Re: OWL and LOD

On 12 May 2009, at 11:22, John Goodwin wrote:
>>> I've been integrating various LOD resource for a small demo at work
>>> and have come to the realisation than a bit of relatively
>> simple OWL
>>> goes a long way in making the integration process more
>> complete. Not
>>> that is was a great surprise really, but you soon realise that
>>> owl:sameAs only gets you so far. IMHO we really need to get
>> OWL into
>>> the LOD mix for linking vocabularies/ontologies as well as
>> data at the
>>> instance level. RDFS is not enough.
>>>
>> There are some issues around here, my understanding is that
>> owl:sameAs is used a bit liberally in the LOD world as it is.
>> In principle it seems like a good idea though.
>
> Owl:sameAs is used very liberally - maybe used of owl:disjoint will  
> spot
> a few errors. But could it be that owl:sameAs is used liberally  
> because
> the classes are not fully defined enough to give people enough
> information to make the right links?

### Tasks for this exercise
a – Render this sentence from the message about OWL and LOD into French: "In principle it seems like a good idea though."
b – In the message about OWL and LOD, what use of which OWL term might, according to the reply, spot a few errors?

### Material supplied
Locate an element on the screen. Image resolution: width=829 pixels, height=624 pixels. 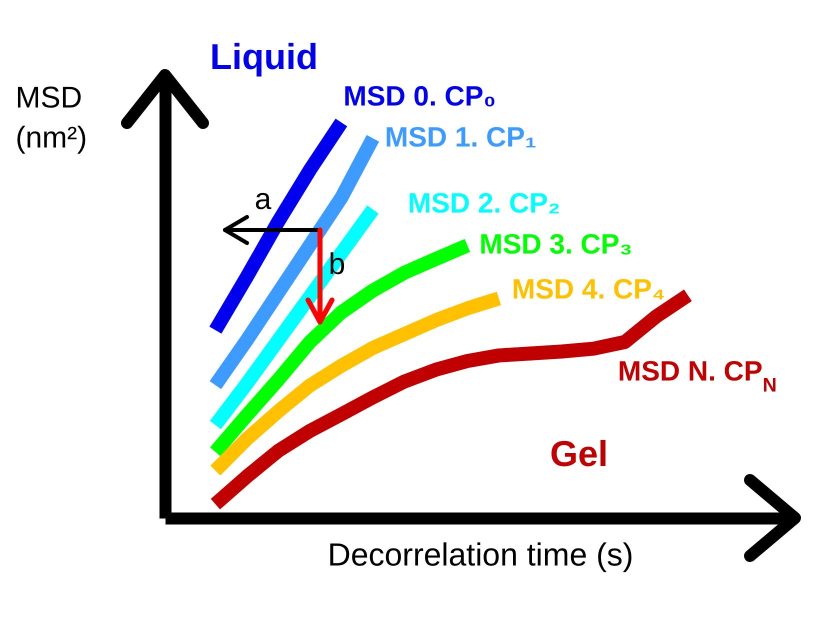
annotation: a is located at coordinates (263, 200).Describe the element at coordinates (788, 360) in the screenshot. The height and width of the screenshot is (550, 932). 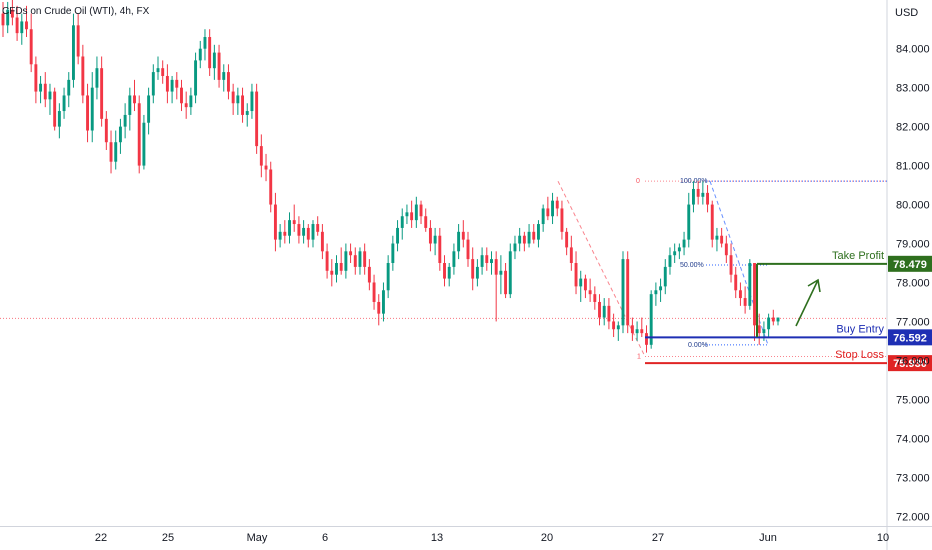
I see `level-stop-loss: Stop Loss 75.930` at that location.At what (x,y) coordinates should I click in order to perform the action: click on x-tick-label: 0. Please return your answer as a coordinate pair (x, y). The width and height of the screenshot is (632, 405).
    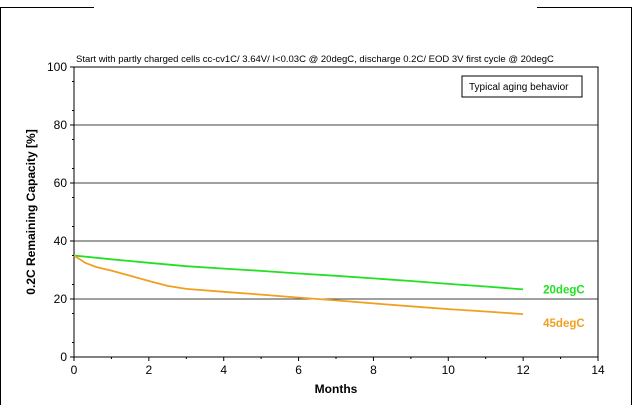
    Looking at the image, I should click on (74, 370). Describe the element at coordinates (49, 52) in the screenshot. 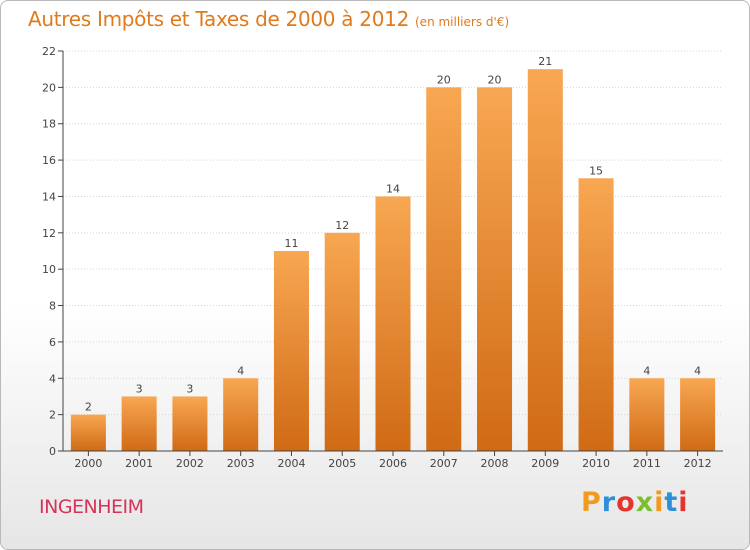

I see `y-tick-label: 22` at that location.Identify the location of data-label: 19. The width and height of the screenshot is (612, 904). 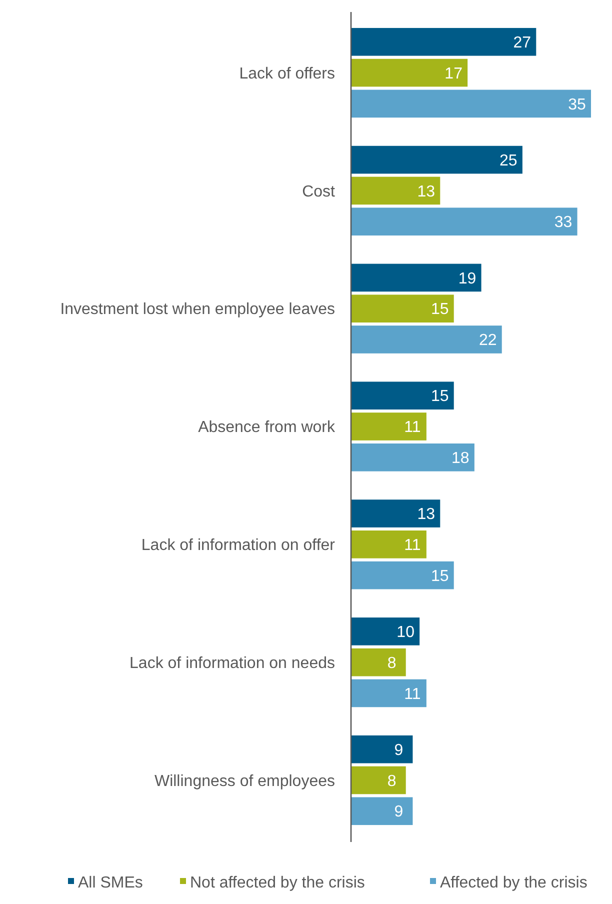
(467, 279).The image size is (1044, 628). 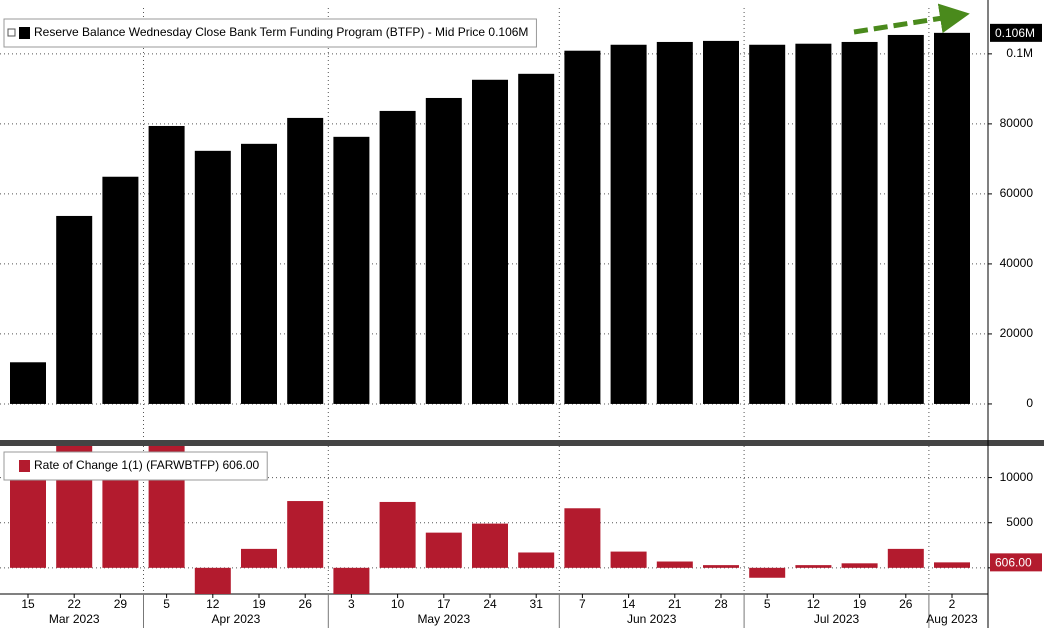 What do you see at coordinates (12, 32) in the screenshot?
I see `legend-toggle` at bounding box center [12, 32].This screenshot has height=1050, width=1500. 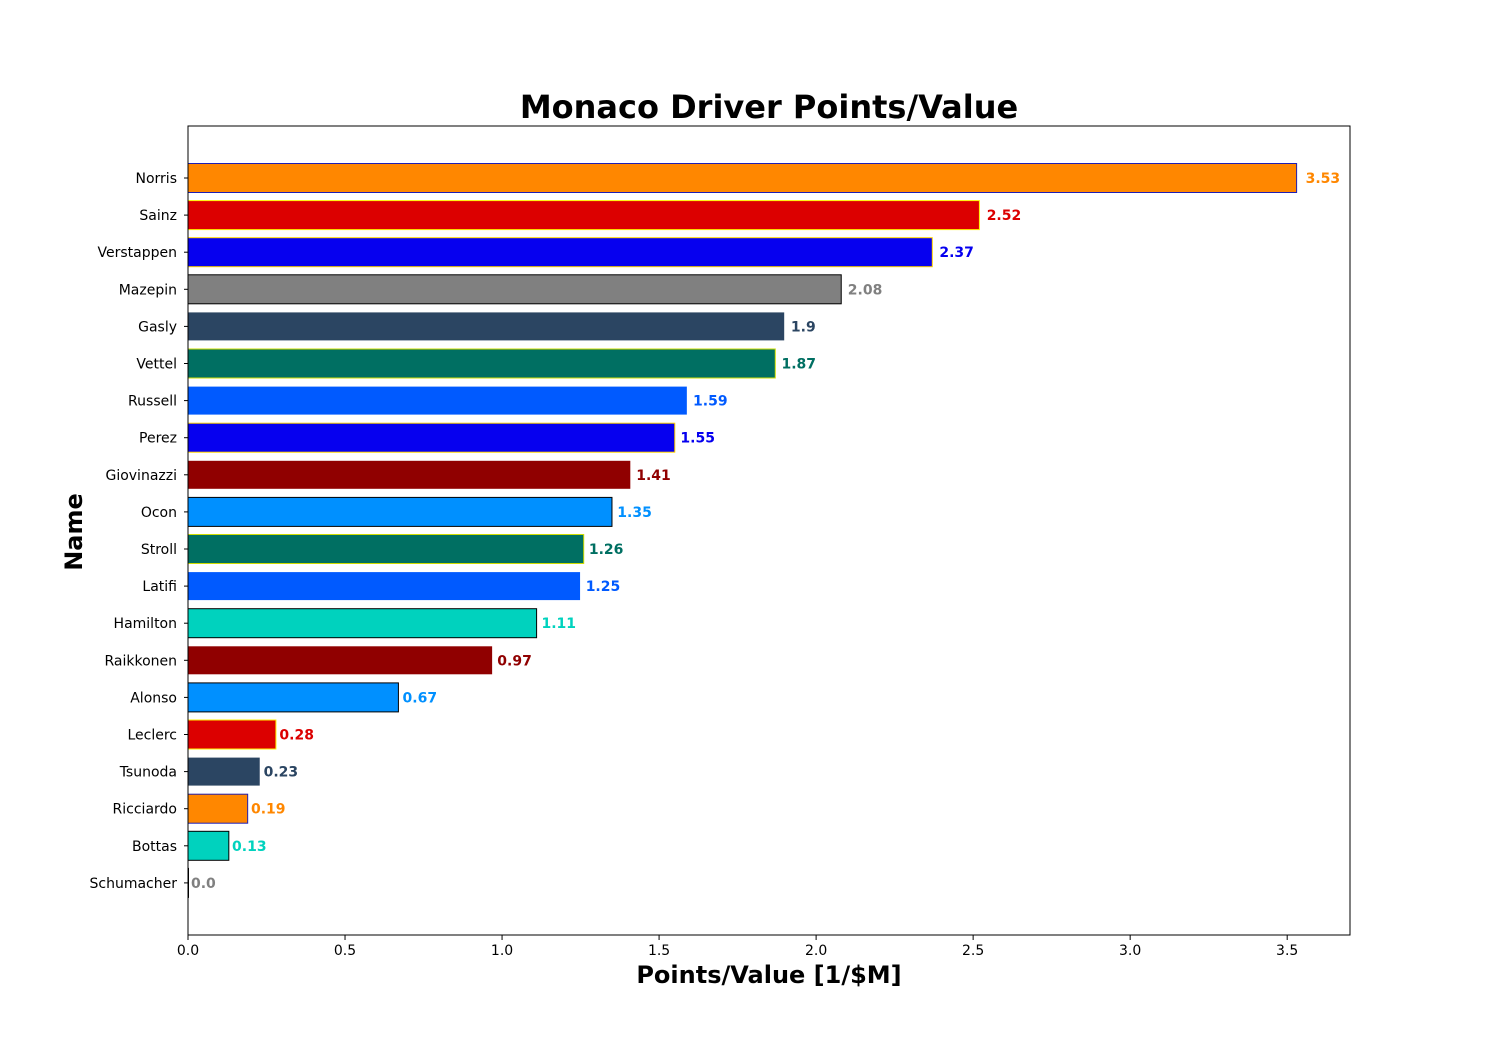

### Responses to the tasks
a – En principe, cela semble pourtant être une bonne idée.

b – Use of owl:disjoint.